British climber Paul Pritchard’s 1998 fall on Tasmania’s Totem Pole is one of the most famous accidents in mountaineering history. It left him paralyzed on the right side of his body and became the inspiration for two books. Now, Pritchard has written a third book that concerns the accident, but only peripherally. In it, he takes us on a tour of his thinking and philosophies about climbing as a busted-up old man.
The Mountain Path took Pritchard six years to write, and it contains some outstanding reflections on life, death, pain, disability, perception, misconception, mind games, and, of course, climbing.
Pritchard’s first chapter, about freedom, is highly recommended for all readers. Through research and personal anecdotes, he describes why choice can be stressful, and why following a line up a mountain face can become a clarifying experience, freeing us from burdens we are generally unaware of. “With limited choice there is less expectation of a positive outcome,” he writes. “We follow a particular sequence of holds up the cliff because it is the only thing we can do.... More choice brings greater expectation. Greater expectation leads to frustration and negativity.”

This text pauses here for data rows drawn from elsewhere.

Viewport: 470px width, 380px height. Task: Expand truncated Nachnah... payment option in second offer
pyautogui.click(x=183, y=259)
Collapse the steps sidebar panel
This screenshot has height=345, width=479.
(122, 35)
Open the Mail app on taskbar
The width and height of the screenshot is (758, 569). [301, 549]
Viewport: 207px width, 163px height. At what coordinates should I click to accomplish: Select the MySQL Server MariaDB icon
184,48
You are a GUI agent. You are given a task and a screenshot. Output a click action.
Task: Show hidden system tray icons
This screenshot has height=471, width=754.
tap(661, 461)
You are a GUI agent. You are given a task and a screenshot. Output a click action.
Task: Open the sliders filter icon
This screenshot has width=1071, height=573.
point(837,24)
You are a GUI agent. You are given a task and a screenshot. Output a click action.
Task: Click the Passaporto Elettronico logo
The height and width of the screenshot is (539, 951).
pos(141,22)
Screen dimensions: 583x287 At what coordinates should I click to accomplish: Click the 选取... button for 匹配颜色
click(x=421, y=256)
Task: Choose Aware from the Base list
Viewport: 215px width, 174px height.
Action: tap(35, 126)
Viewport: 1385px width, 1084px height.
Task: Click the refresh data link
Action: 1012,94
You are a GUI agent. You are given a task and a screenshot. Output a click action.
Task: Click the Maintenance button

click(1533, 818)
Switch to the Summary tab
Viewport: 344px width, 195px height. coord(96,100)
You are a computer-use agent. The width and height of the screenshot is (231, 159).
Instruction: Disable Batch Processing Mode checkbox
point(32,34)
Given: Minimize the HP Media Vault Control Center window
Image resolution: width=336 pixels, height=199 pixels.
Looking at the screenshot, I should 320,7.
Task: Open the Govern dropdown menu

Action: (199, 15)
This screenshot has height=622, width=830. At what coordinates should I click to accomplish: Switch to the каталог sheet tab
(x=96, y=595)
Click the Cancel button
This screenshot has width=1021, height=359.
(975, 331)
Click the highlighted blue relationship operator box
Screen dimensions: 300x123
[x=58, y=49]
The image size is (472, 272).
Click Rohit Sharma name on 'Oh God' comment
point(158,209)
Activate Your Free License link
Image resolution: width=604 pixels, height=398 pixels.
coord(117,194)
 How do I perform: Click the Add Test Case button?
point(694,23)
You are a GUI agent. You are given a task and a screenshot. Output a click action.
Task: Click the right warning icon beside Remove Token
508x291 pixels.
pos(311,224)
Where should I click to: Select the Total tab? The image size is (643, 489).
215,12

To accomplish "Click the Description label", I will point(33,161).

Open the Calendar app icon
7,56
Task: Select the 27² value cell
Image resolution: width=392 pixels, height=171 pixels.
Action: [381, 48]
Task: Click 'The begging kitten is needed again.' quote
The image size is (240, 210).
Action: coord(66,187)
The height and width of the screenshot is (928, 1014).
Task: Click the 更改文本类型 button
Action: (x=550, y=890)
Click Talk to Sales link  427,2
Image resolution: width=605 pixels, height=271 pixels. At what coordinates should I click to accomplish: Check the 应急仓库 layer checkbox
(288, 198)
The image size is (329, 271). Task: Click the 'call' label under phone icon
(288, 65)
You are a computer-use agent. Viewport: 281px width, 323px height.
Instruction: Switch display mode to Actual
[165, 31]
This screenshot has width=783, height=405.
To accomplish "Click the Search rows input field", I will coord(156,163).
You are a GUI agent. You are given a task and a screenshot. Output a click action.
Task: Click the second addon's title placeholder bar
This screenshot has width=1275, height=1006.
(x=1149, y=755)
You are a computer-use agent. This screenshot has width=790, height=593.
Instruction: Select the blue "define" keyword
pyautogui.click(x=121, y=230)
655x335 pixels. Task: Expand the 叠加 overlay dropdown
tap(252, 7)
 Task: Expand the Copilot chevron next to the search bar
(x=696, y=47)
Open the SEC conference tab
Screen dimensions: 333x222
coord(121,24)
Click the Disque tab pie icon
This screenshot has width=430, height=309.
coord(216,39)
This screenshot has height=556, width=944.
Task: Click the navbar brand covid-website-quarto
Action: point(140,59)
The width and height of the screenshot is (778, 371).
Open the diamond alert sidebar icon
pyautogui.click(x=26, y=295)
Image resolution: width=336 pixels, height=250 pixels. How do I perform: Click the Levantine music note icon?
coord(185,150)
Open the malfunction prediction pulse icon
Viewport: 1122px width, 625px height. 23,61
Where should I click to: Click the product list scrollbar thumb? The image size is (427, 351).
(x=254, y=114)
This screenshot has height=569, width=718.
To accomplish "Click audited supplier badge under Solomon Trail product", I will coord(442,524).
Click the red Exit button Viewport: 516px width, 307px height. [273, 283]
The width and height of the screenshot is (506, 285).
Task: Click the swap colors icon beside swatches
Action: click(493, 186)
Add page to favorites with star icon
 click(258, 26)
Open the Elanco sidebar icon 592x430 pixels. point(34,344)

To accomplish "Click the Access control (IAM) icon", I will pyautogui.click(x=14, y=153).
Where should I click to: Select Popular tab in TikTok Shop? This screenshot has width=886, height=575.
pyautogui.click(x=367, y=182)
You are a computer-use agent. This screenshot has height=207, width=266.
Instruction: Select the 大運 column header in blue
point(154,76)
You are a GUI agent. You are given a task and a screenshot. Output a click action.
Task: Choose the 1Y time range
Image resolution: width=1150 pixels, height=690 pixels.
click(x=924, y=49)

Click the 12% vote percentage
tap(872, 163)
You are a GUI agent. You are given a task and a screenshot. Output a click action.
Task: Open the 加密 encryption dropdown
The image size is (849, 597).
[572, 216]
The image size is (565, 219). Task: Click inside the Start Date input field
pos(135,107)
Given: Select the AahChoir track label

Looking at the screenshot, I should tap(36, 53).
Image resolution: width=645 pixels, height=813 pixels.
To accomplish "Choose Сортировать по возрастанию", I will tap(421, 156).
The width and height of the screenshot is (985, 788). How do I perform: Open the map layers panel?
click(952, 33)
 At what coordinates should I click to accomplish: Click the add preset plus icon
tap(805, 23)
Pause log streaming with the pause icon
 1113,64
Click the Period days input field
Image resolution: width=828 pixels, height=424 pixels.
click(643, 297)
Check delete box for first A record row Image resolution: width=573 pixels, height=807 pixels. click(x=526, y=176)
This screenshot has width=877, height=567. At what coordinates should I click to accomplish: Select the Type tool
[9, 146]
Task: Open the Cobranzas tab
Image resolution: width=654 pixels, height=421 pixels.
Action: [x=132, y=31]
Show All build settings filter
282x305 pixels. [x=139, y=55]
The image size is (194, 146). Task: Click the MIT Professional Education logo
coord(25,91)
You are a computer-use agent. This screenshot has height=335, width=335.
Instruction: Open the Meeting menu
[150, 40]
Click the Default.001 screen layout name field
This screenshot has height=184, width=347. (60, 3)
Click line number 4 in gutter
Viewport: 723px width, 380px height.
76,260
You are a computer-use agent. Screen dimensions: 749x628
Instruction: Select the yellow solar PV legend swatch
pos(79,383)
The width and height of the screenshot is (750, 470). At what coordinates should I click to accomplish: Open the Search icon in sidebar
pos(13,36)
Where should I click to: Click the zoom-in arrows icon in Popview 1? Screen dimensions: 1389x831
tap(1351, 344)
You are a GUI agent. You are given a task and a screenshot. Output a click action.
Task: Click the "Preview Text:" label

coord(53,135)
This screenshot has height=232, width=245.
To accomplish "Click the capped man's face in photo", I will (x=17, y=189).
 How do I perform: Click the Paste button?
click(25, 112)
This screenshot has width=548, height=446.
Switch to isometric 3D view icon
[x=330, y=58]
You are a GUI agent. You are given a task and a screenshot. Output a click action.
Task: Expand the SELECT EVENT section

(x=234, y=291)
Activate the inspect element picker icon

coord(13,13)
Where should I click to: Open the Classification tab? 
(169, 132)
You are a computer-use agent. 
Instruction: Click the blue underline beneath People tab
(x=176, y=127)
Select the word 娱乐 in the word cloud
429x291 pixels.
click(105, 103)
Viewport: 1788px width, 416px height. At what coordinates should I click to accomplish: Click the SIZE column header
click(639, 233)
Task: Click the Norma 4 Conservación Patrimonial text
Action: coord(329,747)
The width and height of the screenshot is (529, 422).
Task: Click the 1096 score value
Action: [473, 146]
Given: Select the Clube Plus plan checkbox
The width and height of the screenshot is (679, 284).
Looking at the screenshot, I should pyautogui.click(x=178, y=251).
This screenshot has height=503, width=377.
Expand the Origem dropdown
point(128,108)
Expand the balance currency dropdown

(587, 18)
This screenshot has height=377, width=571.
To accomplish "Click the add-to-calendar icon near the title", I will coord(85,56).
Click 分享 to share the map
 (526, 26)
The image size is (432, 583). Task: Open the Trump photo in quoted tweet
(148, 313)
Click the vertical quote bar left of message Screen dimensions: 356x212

Pain is an important theme, and Pritchard’s struggles against his dogged physical state see him dive deep into the philosophy of pain: whether it really is a thing, how it can be offset by the mind, and some treatments that require moving toward a state in which we view pain without “prejudice,” that is, as just a thing that exists without value. “This was the profound moment that I realized that by being non-reactive I could simply observe my pain compassionately, as though it were not my pain but someone else’s,” he writes. “A good feeling, a bad feeling, it didn’t make any difference. They were both impermanent manifestations of subatomic vibrations.”
From a philosophy for pain, death follows. In 1993, five years before the Totem Pole accident, Pritchard himself experienced a form of death when, after a bone-crunching fall, partner Glenn Robbins could not revive him nor find a pulse for several minutes (“...back then I wrote that this had been ‘the most beautiful part of all my life. Utterly final’ ”).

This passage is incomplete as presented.